• _Document section_:
————

Presently, there is no laboratory testing method for diagnosing ASD. This is the case since the illness is complex in nature and is associated with various learning disabilities and communication challenges. The common method used to diagnose this condition revolves around the use of behavioral evaluations (Robert et al., 2017). This analysis should be completed by trained psychologists and behaviorists. They begin by monitoring unusual signs, such as the inability to maintain eye contact (Alderson-Day, 2014). Underage children who are unable to respond to their names should also be monitored carefully. Those who do not play with toys should also be examined carefully.

————

• _Work instructions_:
1. Recast the paragraph beginning "Presently, there is no laboratory testing method" from the passage on diagnosing ASD as a short bulleted list that keeps its main facts.
2. Extend the passage on diagnosing ASD, starting after its final sentence.

• _Source material_:
————

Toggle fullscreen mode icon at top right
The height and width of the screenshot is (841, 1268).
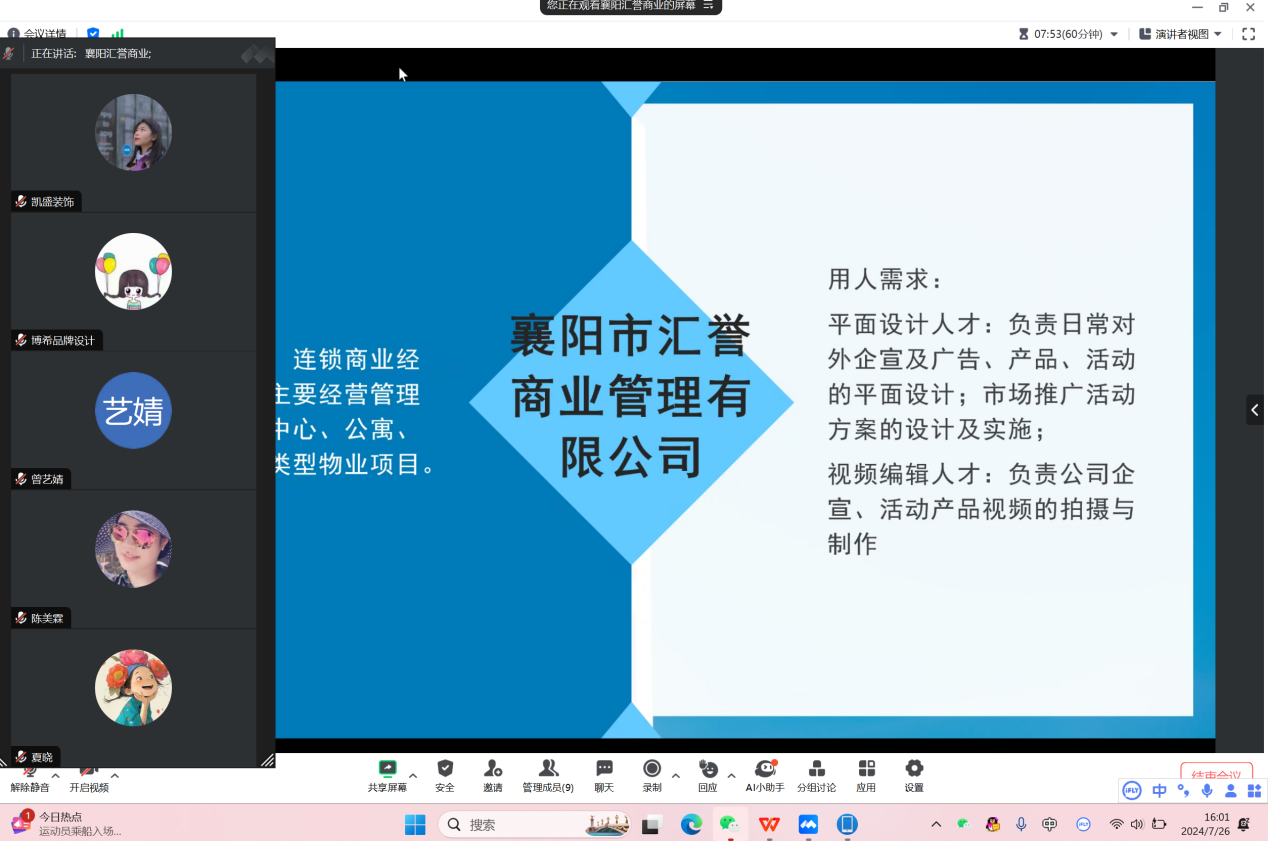click(1248, 34)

————

• _Answers below_:
1.
- No laboratory test currently exists for diagnosing ASD, because the condition is complex and linked to various learning disabilities and communication challenges.
- Diagnosis usually relies on behavioral evaluations (Robert et al., 2017), which trained psychologists and behaviorists should carry out.
- Evaluators start by watching for unusual signs, such as an inability to maintain eye contact (Alderson-Day, 2014).
- Young children who do not respond to their names, or who do not play with toys, should be monitored closely.

2.
Alderson-Day (2014) indicates that ASD should be diagnosed by a competent developmental specialist. This is something that should be done in accordance with the Diagnostic and Statistical Manual of Mental Disorders (DSM-5). The criteria focus on key areas or aspects such as communication and repetitive behaviors. For instance, small children suffering from this condition will exhibit deficits in social interaction (Robert et al., 2017). Behaviorists will also have to consider these signs: inability to interact effectively, undeveloped nonverbal or verbal communication, failure to understand various gestures, and absence of facial expressions. Patients above the age of eight lack of interest in a wide range of activities. With the use of this diagnostic method, psychologists and physicians can identify children and adults who are affected by ASD and propose evidence-based or personalized support systems to empower them (Robert et al., 2017). This initiative will make it possible for many patients to achieve their potential.


ASD is a complex condition characterized by repetitive behaviors, underdeveloped speech, and poor social skills. The illness is hereditary in nature and has been observed to run in different families across the globe. The above discussion should be embraced by parents and guardians to ensure that more children with the condition are evaluated and supported. This move can make it easier for more patients with ASD to lead quality lives and achieve their potential.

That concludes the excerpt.